House Dem Lashes Committee's GOP Chair for Protecting Banks
The chairman of a key House committee refused to investigate abusive practices by big banks but went out of his way to make sure the banks were not the “highly improbable” victims of extortion by Occupy Wall Street protestors, a member of that committee said.
That accusation and several others are contained in a letter from Rep. Elijah Cummings (D-Md.), the ranking Democrat on the Committee on Oversight and Government Reform, to its chair, Rep. Darrell Issa (R-Calif.) .
Cummings sent the letter on Monday in advance of Tuesday’s scheduled appearance of Richard Cordray, director of the new Consumer Financial Protection Bureau, before the House Oversight Subcommittee on TARP, Financial Services and Bailouts of Public and Private Programs.
Cummings sharply criticized Issa, a Vista, Calif., businessman considered one of the wealthiest members of Congress, for what the Maryland Democrat said was the failure by the committee and Issa to respond to his call to investigate suspected mortgage foreclosure abuses and Republican attacks on the CFPB and its creator, Elizabeth Warren.
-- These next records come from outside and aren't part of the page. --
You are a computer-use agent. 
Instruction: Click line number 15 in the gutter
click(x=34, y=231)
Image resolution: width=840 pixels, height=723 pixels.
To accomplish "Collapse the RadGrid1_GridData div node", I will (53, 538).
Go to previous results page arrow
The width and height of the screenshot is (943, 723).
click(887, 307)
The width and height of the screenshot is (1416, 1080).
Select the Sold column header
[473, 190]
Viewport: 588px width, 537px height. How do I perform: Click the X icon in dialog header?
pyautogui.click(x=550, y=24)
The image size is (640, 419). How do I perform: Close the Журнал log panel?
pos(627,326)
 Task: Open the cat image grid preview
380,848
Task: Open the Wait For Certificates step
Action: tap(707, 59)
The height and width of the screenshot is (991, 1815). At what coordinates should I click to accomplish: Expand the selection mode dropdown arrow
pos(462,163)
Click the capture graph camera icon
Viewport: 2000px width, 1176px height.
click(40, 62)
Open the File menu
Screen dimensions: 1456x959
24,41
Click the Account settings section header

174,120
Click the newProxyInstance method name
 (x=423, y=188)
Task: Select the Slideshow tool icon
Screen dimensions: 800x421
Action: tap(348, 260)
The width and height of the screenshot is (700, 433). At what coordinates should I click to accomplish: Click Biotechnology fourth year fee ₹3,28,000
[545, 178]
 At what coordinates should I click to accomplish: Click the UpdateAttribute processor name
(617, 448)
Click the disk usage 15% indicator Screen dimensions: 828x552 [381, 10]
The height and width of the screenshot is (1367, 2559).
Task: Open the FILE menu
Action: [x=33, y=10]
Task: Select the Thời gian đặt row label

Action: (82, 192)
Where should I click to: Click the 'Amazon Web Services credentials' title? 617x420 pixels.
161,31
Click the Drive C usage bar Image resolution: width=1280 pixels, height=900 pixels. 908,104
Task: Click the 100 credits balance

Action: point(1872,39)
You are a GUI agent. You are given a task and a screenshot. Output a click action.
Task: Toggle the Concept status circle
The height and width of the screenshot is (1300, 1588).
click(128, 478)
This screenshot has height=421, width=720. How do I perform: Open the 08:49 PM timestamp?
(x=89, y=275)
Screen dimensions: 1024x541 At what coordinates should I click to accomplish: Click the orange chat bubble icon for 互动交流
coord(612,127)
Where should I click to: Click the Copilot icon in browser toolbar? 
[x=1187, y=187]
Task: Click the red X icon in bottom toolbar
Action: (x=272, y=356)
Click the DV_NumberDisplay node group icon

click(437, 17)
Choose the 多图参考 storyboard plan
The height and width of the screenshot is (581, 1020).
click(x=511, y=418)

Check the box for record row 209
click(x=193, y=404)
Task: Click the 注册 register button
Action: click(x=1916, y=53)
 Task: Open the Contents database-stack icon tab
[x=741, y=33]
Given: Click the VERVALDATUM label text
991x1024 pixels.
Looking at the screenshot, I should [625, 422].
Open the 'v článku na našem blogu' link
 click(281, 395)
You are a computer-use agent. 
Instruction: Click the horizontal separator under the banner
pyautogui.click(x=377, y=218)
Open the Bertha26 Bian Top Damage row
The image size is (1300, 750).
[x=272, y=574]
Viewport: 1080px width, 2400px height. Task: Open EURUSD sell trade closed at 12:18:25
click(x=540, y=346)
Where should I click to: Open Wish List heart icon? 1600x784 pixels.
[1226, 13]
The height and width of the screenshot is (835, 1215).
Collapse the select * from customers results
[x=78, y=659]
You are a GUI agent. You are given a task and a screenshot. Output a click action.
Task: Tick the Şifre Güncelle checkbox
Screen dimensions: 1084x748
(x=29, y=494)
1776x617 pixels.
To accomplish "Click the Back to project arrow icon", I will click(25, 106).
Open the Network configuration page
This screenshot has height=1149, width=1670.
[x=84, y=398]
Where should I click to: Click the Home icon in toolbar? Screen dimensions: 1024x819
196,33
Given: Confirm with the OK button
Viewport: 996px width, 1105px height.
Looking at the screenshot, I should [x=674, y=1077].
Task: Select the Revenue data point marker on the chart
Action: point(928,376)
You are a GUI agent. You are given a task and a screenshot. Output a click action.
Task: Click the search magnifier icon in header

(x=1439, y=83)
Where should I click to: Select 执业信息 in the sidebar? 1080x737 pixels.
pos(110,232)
“The Committee has (meanwhile) leapt to investigate other highly improbable allegations that banks have been victims of abuse. On the basis of an anonymous tip and a press report, for example, you sent letters to five of the largest U.S. banks seeking documents about whether representatives of the Occupy Wall Street movement attempted to extort financial support from them. The three banks that responded all refuted the allegations and stated clearly that they had not been subjected to any such abuses,” Williams wrote to Issa.
Cummings, in his letter, asked again that the committee subpoena Bank of America, Wells Fargo, US Bank, PHH Mortgage and MetLife Inc., “which all refused to comply voluntarily with my previous document requests.”
He also asked that the committee invite the top executives of JPMorgan Chase, Bank of America, Wells Fargo, Citibank, US Bank, Ally Bank, HSBC and MetLife, to “testify at a public hearing about abusive mortgage servicing practices, including illegal foreclosures of service members, illegal and inflated fees, and wrongful foreclosures.”
Cummings’ letter concluded: “With the start of the second session of the 112th Congress, I truly hope the Committee will take the side of the American people and begin work on these critical issues.”